Traduzione di Elena Chiti
Poesia n. 309 Novembre 2015
Dunya Mikhail. Il mito più forte della guerra
A cura di Elena Chiti
da isoladeipoeti.blogspot.it
In un momento
.
In un momento
Sono sfiorite le rose
I petali caduti
Perché io non potevo dimenticare le rose
Le cercavamo insieme
Abbiamo trovato delle rose
Erano le sue rose erano le mie rose
Questo viaggio chiamavamo amore
Col nostro sangue e colle nostre lagrime facevamo le rose
Che brillavano un momento al sole del mattino
Le abbiamo sfiorite sotto il sole tra i rovi
Le rose che non erano le nostre rose
Le mie rose le sue rose.
.
P.S. E così dimenticammo le rose.
.
(per Sibilla Aleramo)
.
.Dino Campana (da “Inediti”)
Povero Dino Campana quasi sempre ignorato!
GBG
Davvero, una poesia struggente, di struggente intensità.
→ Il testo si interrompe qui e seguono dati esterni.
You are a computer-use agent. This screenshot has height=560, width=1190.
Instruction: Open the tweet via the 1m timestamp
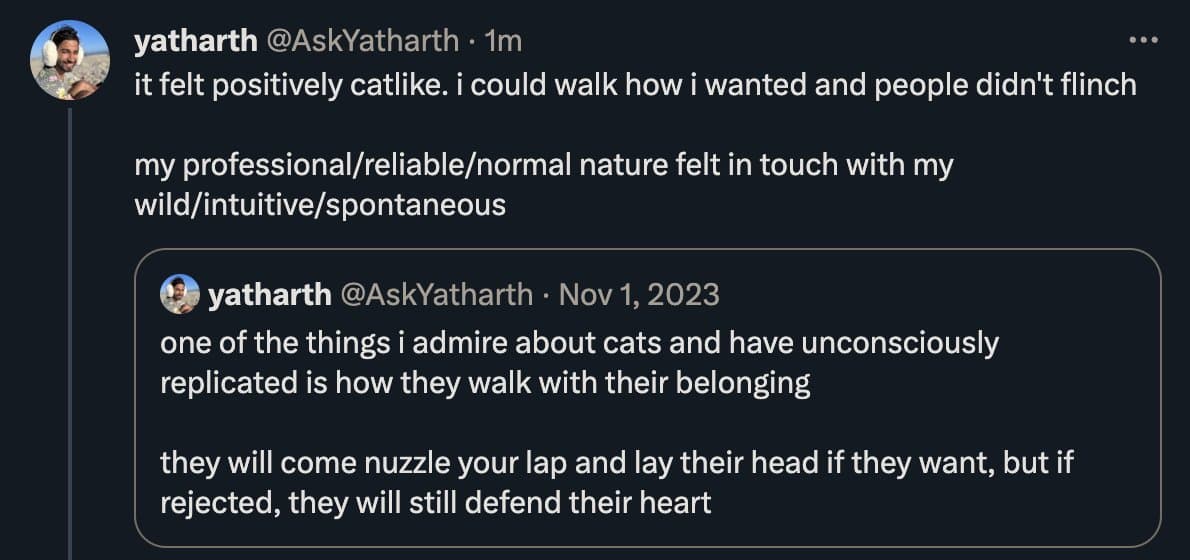(x=502, y=41)
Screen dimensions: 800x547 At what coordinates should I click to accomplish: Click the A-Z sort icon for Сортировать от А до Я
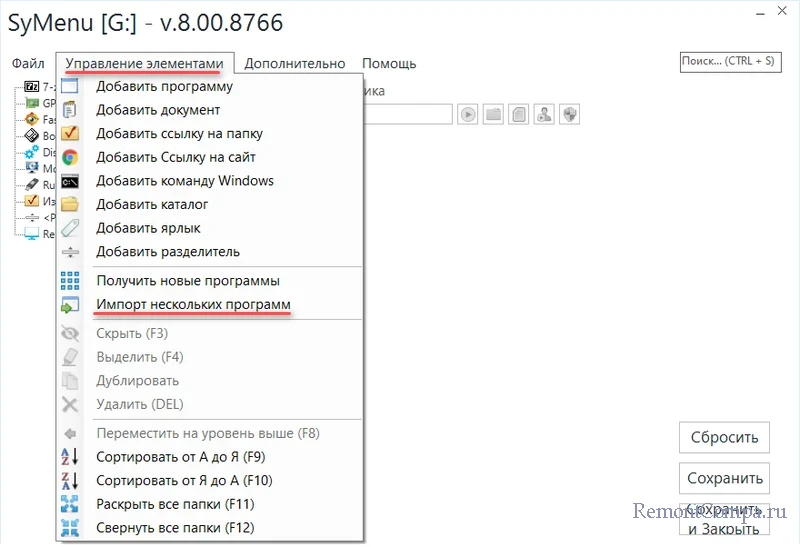pos(70,457)
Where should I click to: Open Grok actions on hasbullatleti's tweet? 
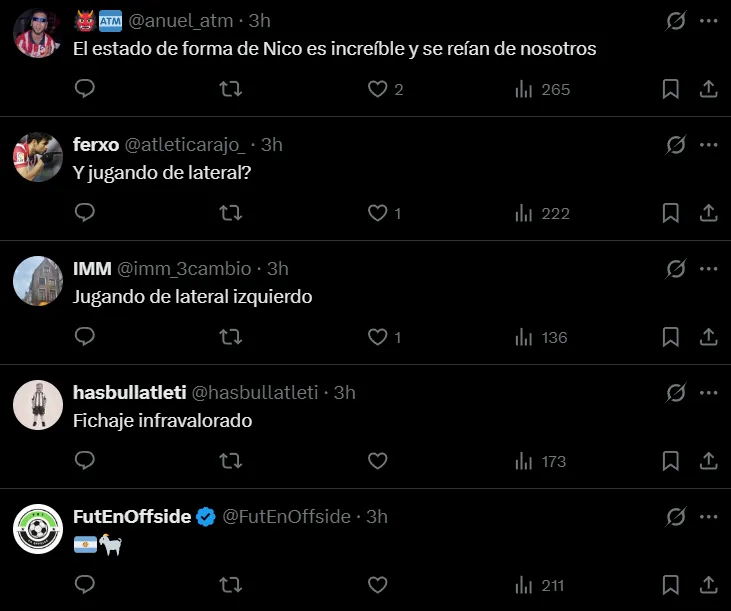[676, 393]
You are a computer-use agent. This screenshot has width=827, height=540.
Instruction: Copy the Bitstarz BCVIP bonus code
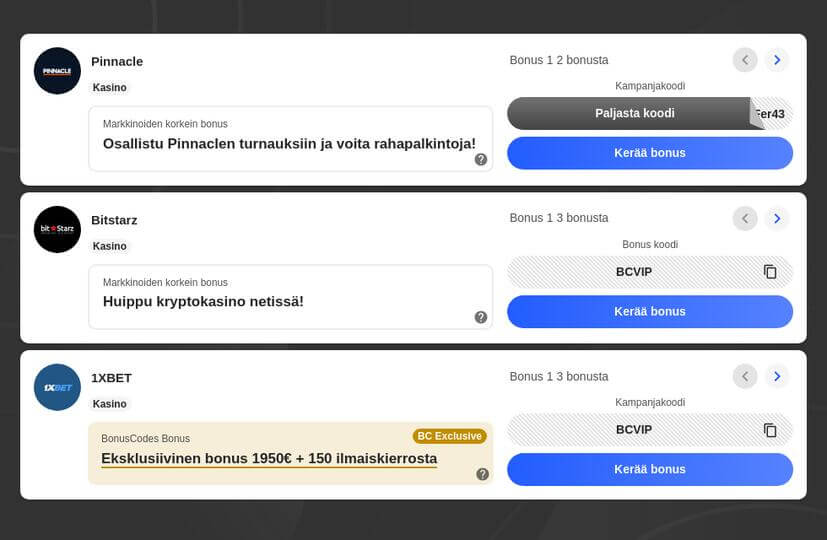[770, 272]
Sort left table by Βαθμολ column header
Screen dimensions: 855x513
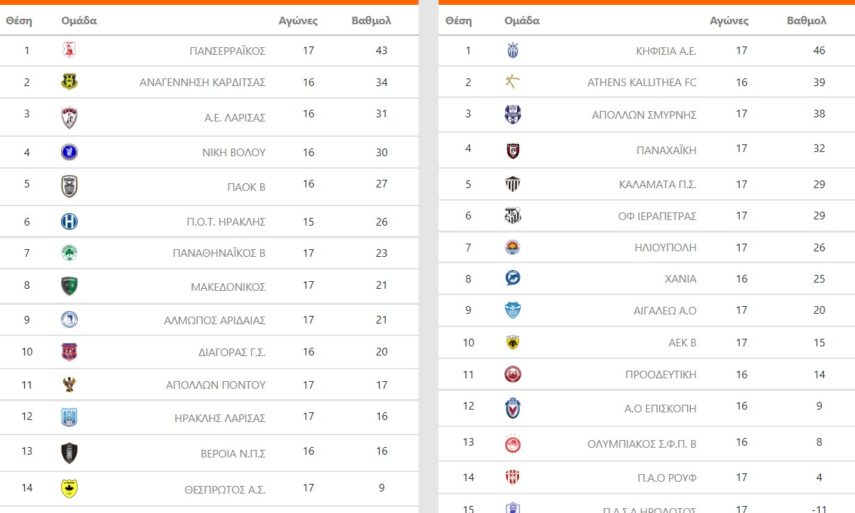(371, 20)
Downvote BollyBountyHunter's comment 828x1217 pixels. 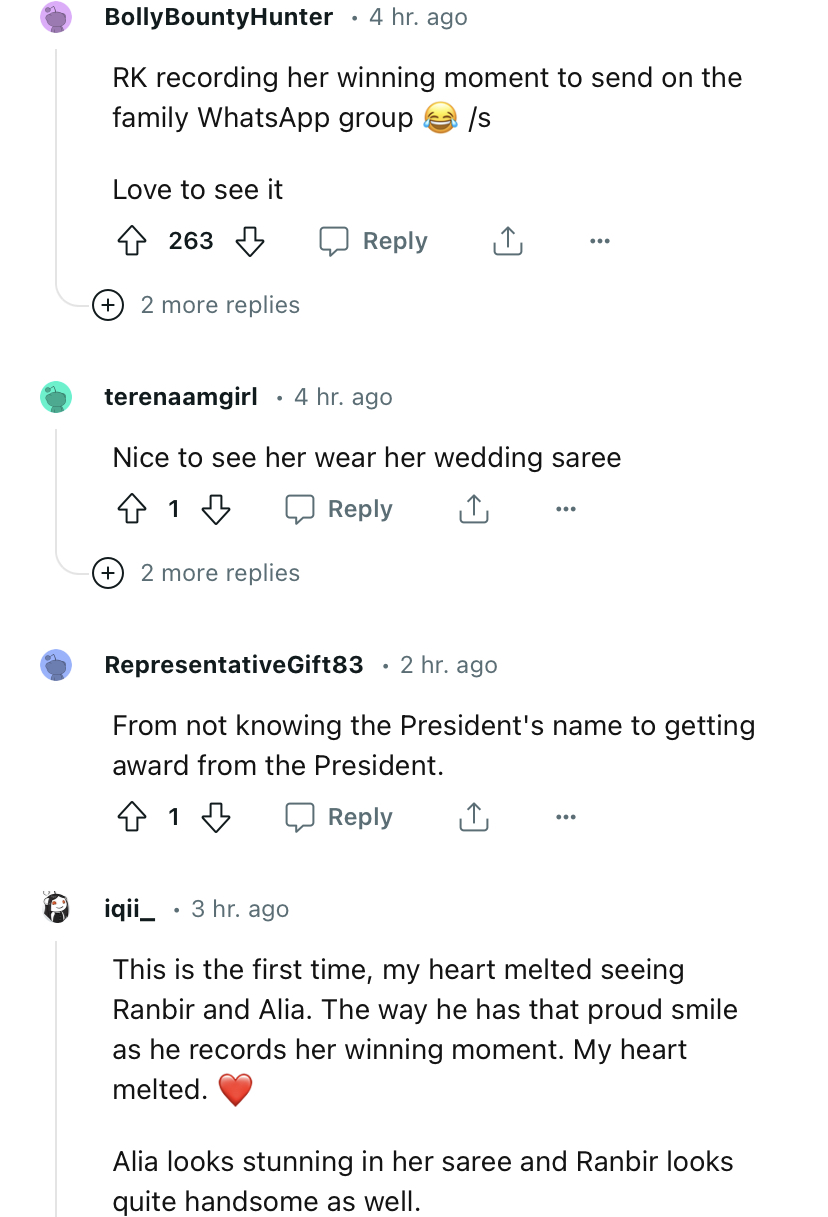pos(249,241)
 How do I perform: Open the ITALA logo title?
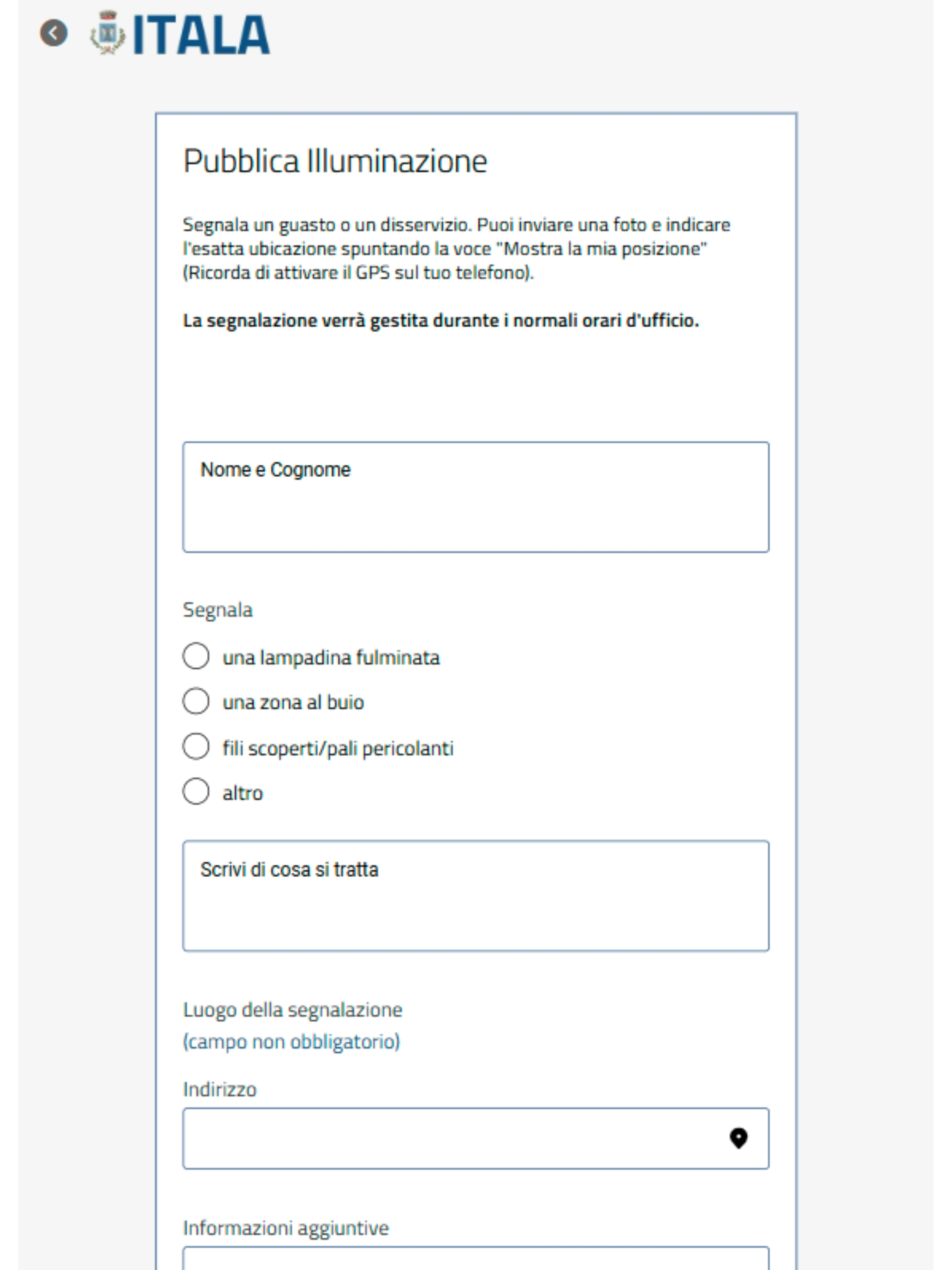(202, 35)
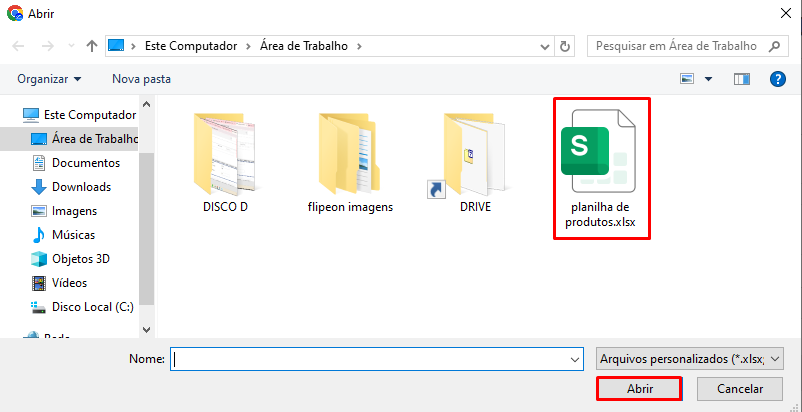The image size is (802, 412).
Task: Expand the view options dropdown arrow
Action: pos(709,78)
Dagli scacchi agli smacchi? E dove sono gli scarti (poetici)? Una declinazione della sconfitta dai livelli minimi (“pedina”) a quelli massimi (il “dio confuso”)? Un gioco di scatole cinesi da leggere (nel testo) dal basso verso l’alto? O più semplicemente siamo di fronte a un racconto, in forma di filastrocca, dal tono ironico-sarcastico e con -in fondo, come nelle favole- la sua brava morale?
No, Giorgio. Se questo è un assaggio del presente e del futuro della poesia, a me tale poesia non interessa. Meglio: in questo tipo di poesia non credo. Per essere ancora più chiaro: questa, a mio giudizio, non è poesia.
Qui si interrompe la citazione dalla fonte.